Records from a collection:

Segment Open

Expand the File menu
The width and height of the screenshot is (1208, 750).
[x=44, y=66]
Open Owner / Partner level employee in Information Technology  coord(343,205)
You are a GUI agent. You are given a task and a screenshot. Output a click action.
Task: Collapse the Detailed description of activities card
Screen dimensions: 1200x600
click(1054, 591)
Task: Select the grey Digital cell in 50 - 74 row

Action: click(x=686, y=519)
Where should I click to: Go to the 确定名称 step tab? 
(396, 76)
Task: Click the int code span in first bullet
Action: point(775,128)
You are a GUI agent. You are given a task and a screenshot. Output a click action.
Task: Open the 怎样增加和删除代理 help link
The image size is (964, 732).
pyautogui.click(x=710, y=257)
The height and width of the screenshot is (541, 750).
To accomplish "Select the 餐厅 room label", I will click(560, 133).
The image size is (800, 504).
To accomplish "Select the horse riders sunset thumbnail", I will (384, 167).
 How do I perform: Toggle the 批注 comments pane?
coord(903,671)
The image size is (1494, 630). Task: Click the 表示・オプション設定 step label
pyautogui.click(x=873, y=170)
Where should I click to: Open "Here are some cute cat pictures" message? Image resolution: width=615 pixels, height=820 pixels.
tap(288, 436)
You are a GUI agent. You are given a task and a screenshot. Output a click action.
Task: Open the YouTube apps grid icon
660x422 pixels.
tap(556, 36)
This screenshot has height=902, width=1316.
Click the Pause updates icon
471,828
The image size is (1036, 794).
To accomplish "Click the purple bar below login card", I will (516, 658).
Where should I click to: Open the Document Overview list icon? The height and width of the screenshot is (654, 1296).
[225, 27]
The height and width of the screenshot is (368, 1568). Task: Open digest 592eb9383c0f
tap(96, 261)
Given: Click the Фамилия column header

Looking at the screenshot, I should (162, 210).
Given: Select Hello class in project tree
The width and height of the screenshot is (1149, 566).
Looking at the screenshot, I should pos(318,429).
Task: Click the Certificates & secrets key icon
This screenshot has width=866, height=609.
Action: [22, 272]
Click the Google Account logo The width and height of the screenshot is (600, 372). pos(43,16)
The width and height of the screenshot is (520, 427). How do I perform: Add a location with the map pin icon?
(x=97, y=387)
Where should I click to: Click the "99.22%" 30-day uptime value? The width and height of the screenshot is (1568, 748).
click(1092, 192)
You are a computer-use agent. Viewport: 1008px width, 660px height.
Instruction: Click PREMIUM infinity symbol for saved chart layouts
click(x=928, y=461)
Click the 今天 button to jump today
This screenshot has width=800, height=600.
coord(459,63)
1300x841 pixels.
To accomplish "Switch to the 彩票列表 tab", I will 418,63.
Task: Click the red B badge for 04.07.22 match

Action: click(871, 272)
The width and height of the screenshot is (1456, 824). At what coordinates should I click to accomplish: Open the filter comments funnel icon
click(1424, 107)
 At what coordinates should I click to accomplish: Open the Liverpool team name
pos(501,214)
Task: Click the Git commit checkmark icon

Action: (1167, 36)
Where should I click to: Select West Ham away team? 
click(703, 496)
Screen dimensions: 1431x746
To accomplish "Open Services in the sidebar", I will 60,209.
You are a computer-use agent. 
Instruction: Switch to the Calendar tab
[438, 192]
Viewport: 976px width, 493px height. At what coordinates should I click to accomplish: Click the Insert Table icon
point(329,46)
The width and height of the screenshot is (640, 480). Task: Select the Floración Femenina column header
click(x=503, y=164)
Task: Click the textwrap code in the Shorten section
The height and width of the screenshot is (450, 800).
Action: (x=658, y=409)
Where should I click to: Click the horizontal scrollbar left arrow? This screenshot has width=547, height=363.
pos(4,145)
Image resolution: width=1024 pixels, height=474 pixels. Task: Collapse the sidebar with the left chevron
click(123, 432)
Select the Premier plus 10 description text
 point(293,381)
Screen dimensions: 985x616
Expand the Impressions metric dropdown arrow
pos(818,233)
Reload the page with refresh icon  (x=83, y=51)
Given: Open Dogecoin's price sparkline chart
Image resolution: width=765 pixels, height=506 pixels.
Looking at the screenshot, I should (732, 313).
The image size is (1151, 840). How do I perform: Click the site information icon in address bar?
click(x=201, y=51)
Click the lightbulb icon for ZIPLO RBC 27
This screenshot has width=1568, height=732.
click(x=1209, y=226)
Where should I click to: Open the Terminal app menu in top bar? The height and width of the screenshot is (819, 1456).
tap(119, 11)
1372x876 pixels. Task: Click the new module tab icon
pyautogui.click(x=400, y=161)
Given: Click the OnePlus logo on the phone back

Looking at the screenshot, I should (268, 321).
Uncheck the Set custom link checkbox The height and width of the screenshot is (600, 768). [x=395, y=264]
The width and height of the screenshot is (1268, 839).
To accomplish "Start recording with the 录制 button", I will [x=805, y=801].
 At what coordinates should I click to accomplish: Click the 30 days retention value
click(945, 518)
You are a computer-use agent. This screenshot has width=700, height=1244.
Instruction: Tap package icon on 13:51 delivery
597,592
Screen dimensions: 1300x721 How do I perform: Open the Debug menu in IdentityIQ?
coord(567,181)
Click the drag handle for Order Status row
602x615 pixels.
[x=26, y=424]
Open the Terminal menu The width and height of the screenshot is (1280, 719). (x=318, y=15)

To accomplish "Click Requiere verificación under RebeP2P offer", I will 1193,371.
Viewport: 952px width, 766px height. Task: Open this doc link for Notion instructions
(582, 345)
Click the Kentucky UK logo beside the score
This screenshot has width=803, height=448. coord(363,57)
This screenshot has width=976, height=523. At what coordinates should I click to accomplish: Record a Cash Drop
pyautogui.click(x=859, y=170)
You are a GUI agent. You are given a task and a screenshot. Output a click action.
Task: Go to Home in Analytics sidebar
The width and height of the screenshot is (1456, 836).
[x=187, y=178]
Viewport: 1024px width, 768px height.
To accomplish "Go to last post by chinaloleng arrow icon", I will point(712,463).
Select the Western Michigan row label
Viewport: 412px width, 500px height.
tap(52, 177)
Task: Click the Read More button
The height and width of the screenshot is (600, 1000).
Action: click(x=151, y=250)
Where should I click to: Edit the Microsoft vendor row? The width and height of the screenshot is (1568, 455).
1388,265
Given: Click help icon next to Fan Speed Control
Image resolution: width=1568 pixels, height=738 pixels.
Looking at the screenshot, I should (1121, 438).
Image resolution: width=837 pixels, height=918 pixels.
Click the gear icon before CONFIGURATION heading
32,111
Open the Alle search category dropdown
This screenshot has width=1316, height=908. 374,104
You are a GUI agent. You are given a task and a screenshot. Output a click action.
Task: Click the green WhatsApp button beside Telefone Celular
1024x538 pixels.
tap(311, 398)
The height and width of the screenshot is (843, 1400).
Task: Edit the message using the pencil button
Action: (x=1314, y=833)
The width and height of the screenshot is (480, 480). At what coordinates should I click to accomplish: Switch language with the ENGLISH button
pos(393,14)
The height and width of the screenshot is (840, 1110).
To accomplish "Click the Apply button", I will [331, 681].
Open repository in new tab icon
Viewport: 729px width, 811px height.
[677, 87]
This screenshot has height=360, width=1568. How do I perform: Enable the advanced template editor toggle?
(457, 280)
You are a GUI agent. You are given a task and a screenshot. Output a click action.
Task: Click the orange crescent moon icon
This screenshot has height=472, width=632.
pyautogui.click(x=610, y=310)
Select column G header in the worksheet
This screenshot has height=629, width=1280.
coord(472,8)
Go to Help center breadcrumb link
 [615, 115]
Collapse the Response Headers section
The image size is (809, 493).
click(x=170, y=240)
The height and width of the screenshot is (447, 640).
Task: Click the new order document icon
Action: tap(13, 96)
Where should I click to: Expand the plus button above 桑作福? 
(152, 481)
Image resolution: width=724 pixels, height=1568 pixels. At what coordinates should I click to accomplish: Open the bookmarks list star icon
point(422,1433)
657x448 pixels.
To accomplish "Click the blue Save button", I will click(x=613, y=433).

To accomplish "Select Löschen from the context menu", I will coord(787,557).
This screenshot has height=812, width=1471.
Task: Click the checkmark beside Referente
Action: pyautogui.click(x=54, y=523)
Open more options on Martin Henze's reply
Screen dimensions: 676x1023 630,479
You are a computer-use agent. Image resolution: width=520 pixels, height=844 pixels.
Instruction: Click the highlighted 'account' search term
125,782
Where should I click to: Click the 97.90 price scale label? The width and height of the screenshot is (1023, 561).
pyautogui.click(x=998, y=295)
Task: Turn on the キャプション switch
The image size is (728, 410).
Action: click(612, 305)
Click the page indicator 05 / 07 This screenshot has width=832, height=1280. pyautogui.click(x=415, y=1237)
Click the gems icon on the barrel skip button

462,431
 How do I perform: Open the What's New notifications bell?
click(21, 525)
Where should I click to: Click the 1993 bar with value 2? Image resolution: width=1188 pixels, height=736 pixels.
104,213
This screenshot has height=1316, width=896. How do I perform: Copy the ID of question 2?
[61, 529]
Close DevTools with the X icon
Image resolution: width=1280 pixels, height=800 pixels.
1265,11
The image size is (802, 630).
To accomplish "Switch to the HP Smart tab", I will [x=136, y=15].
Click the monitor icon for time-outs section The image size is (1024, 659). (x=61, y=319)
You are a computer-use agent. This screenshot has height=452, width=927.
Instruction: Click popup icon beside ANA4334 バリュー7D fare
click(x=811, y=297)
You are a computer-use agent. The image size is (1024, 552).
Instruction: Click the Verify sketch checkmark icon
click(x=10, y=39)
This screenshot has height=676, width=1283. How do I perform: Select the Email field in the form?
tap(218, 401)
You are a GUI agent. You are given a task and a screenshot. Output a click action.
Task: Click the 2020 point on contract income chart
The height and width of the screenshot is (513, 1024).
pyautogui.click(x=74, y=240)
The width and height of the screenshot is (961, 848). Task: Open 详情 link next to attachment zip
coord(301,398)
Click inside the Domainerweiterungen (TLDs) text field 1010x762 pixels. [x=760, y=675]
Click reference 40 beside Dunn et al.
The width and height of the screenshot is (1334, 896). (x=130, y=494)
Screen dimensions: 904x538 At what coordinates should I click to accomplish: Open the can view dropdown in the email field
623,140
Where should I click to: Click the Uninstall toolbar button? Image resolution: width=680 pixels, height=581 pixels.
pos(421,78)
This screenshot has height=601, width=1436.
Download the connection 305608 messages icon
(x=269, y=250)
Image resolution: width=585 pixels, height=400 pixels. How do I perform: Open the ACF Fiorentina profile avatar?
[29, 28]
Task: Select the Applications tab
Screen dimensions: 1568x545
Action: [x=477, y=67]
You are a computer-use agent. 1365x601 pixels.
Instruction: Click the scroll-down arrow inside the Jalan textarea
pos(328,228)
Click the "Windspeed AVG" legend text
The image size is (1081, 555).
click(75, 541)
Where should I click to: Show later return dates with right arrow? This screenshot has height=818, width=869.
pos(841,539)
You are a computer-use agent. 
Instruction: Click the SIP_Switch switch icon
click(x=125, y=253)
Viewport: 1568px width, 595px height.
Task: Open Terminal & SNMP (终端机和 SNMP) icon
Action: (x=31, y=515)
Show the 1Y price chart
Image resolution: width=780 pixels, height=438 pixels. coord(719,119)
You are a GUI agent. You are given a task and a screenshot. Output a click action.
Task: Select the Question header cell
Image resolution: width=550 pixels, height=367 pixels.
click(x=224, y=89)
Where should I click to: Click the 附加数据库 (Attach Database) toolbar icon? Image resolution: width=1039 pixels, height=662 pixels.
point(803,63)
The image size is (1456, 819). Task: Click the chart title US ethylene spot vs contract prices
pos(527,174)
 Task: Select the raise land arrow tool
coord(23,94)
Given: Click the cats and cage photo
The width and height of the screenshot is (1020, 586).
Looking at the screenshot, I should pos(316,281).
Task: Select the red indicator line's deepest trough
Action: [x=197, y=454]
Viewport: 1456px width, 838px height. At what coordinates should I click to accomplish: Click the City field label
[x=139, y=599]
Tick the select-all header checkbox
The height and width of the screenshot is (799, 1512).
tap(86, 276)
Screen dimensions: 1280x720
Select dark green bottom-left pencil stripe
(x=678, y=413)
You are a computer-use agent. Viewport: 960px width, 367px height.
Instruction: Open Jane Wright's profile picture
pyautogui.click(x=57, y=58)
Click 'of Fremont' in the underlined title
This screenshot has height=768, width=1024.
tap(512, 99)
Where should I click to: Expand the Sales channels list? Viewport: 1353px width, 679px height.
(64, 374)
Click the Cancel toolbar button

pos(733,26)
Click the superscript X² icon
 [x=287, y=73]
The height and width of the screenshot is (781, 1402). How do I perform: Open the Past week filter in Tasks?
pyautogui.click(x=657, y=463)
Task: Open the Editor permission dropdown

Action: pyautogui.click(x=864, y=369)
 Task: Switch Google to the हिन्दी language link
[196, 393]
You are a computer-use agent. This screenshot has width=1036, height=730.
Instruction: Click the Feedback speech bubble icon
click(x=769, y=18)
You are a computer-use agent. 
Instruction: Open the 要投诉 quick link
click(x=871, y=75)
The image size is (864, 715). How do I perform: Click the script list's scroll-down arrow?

Segment Closed

• What is expected: Search the data for "computer". Copy every matching line.

• Result of this task:
You are a computer-use agent. Viewport: 1008px width, 660px height.
You are a computer-use agent. 
You are a computer-use agent. This screenshot has width=700, height=1244.
You are a computer-use agent. Image resolution: width=520 pixels, height=844 pixels.
You are a computer-use agent. This screenshot has height=452, width=927.
You are a computer-use agent. The image size is (1024, 552).
You are a computer-use agent. 1365x601 pixels.
You are a computer-use agent. 
You are a computer-use agent. Viewport: 960px width, 367px height.
You are a computer-use agent. This screenshot has width=1036, height=730.
You are a computer-use agent. 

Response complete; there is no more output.